↓↓↓

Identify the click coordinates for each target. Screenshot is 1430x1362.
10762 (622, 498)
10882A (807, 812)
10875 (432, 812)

↑↑↑
↓↓↓

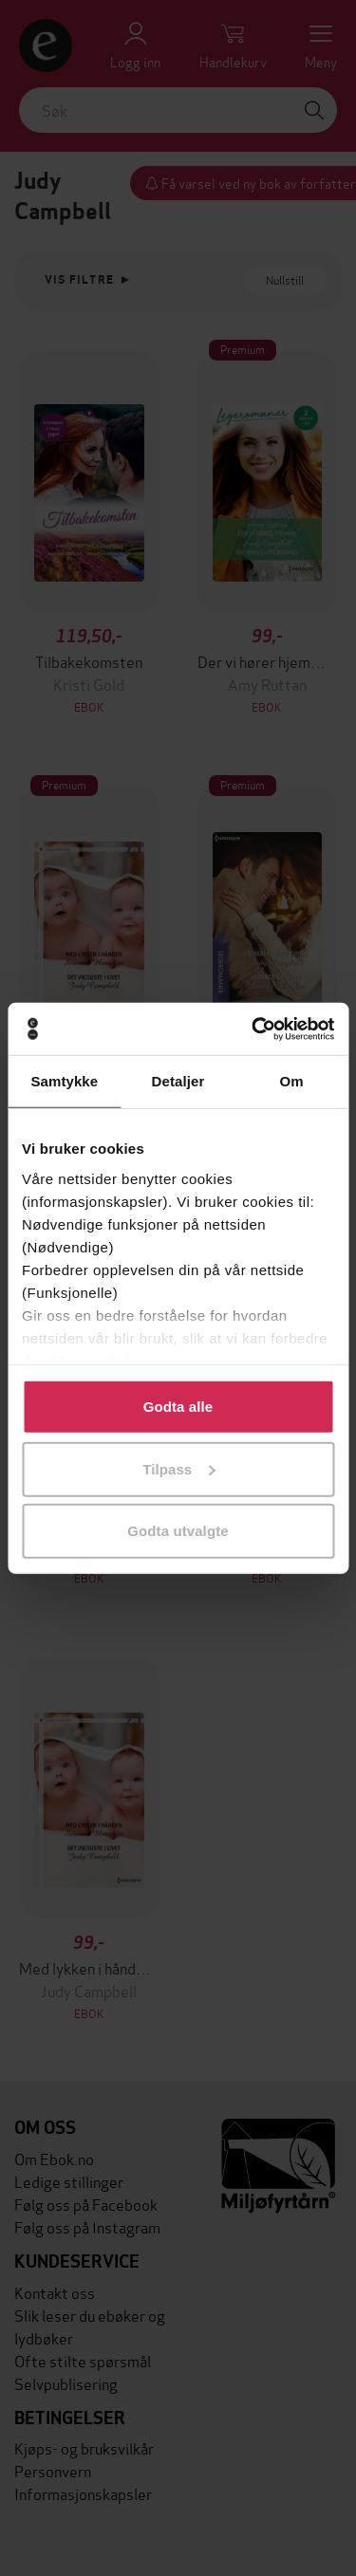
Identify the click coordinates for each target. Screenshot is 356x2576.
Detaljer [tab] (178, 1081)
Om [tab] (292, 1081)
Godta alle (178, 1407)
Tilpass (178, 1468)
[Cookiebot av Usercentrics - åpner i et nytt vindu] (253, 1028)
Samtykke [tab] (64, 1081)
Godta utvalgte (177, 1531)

↑↑↑

Problem to work on: Please copy the records above word for word, beginning at the line that has "Godta alle (178, 1407)" and stopping after the line that has "Godta utvalgte (177, 1531)".

Exercise solution:
Godta alle (178, 1407)
Tilpass (178, 1468)
[Cookiebot av Usercentrics - åpner i et nytt vindu] (253, 1028)
Samtykke [tab] (64, 1081)
Godta utvalgte (177, 1531)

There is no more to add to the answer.